Congratulations to Ultralytics on the release of its new model! I was excited to try it out and see how it performs. I was particularly interested in figuring out how to optimize it to make it even faster in inference. I built a notebook to experiment with different optimization techniques using Speedster. Don’t forget to leave a star on GitHub to support the work ⭐
Key takeaways on YOLOv8 inference optimization
Here are some insights that I think are worth sharing:
- On both GPUs and CPUs, the compilers with the smallest latency are Nvidia’s TensorRT and Intel’s OpenVino. This is not surprising, as both hardware manufacturers have heavily invested in optimizing performance for standard computer vision operations.
- YOLOv8 is primarily composed of convolutional layers (and bottleneck layers, which are also made of convolutions).
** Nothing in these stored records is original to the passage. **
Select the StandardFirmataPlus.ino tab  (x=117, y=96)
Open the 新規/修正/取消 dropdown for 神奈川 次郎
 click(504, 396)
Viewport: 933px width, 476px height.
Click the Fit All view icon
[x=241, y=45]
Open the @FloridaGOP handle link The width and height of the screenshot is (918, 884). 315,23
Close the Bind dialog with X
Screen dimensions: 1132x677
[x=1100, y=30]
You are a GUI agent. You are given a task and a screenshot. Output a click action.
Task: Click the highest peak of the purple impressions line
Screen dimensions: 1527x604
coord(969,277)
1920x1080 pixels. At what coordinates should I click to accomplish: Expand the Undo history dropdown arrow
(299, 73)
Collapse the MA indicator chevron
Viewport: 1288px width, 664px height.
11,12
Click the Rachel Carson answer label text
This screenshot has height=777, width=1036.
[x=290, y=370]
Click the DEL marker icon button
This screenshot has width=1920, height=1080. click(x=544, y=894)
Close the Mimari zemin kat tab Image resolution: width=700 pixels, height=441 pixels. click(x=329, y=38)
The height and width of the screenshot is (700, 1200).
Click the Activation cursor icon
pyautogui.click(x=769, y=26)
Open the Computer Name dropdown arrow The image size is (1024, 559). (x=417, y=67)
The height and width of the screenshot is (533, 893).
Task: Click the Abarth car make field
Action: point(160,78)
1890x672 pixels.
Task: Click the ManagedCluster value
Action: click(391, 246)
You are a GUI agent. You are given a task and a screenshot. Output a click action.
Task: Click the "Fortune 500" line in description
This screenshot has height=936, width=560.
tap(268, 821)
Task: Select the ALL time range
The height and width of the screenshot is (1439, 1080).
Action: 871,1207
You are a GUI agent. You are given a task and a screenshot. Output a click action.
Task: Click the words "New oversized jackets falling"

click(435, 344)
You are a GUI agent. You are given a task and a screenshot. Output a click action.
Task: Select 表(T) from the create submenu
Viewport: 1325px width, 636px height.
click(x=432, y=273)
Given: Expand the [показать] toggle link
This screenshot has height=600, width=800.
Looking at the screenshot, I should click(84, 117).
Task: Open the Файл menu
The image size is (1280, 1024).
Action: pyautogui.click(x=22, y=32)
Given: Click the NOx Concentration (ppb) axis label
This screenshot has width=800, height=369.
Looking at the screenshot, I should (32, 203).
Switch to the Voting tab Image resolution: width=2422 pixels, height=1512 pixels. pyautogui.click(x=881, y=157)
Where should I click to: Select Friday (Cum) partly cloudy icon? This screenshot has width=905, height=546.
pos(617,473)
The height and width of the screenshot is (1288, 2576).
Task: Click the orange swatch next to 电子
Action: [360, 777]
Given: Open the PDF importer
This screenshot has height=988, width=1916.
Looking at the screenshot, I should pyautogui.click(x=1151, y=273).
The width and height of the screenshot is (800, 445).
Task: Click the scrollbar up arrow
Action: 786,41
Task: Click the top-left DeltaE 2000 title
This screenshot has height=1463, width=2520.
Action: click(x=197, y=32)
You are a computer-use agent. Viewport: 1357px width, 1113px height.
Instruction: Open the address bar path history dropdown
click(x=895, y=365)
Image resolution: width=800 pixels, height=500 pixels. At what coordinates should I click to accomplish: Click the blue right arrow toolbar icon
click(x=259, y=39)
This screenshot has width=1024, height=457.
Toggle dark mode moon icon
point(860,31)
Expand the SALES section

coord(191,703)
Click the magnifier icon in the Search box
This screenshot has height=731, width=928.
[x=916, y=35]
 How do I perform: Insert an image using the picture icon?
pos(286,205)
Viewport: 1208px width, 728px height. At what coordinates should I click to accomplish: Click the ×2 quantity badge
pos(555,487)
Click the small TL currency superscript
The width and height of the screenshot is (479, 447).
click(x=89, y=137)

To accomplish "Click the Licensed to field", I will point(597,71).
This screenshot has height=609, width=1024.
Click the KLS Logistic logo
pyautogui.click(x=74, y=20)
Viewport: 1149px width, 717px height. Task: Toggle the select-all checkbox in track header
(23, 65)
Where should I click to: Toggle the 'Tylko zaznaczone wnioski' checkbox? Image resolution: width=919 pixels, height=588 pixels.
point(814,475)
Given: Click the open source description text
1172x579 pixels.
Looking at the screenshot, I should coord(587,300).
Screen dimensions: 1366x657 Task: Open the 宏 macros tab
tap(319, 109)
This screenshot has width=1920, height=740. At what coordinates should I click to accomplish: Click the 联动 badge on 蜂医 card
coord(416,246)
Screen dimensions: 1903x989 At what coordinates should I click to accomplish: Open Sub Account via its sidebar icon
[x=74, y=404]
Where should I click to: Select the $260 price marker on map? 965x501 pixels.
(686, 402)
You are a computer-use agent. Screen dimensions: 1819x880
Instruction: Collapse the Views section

Both Intel and Nvidia have developed highly optimized kernels for these types of operations, which can be leveraged to achieve optimal performance on their hardware.
- ONNXRuntime, however, seems to perform poorly on CPUs, particularly when using int8 and fp16 precision.For int-8 conversion of the weights, there is an extra computational overhead due to the need to convert the weights back to fp32 before computing the output of the layers.The reason for this poor performance on half precision is that ONNXRuntime on CPUs does not include (like PyTorch) FP16 kernels for many operations, resulting in activations and outputs requiring conversion from fp16 to fp32 before operations that don’t support half-precision can be computed.
- On Nvidia GPUs, ONNXRuntime with dynamic int-8 precision (only weights are quantized) also suffers from an overhead due to the conversion from int8 to fp32 when computing different operations. In contrast, TensorRT has highly optimized kernels for static quantization operations (int8 weights and int8 activations) which provide the fastest performance on Nvidia 3090Ti GPUs.